Repeat every line of the items below word for word, but leave the pictures out.

• [Provided information]:
_ _ _ _

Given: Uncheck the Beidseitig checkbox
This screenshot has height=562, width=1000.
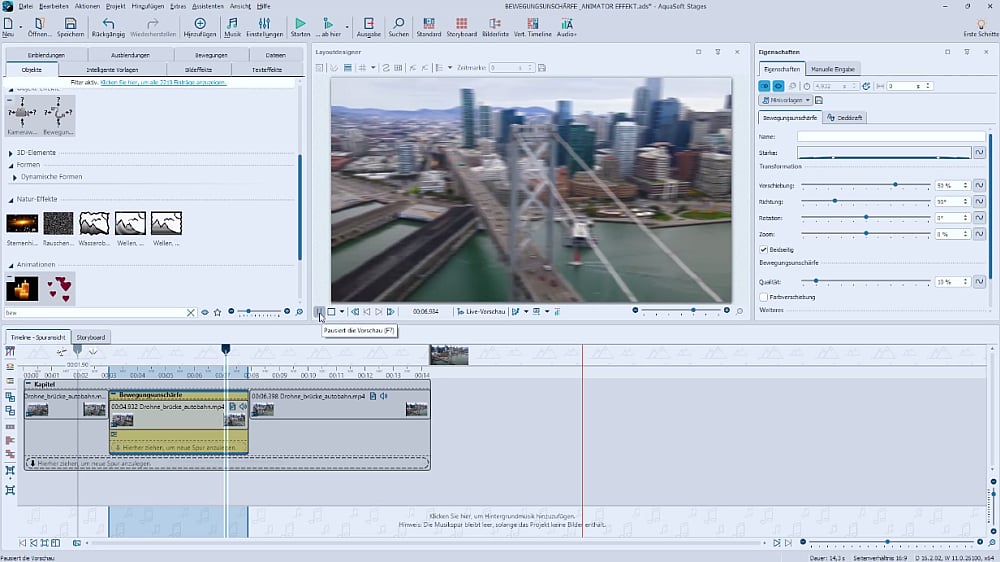Looking at the screenshot, I should [x=764, y=249].
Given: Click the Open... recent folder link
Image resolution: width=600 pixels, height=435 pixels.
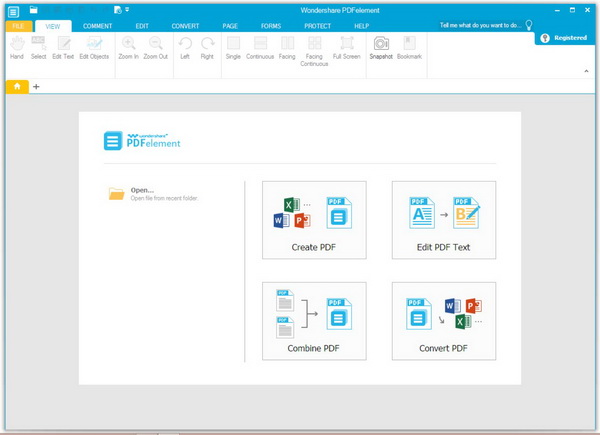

_ _ _ _

• [Exercise solution]:
Given: Uncheck the Beidseitig checkbox
This screenshot has height=562, width=1000.
Looking at the screenshot, I should [x=764, y=249].
Given: Click the Open... recent folder link
Image resolution: width=600 pixels, height=435 pixels.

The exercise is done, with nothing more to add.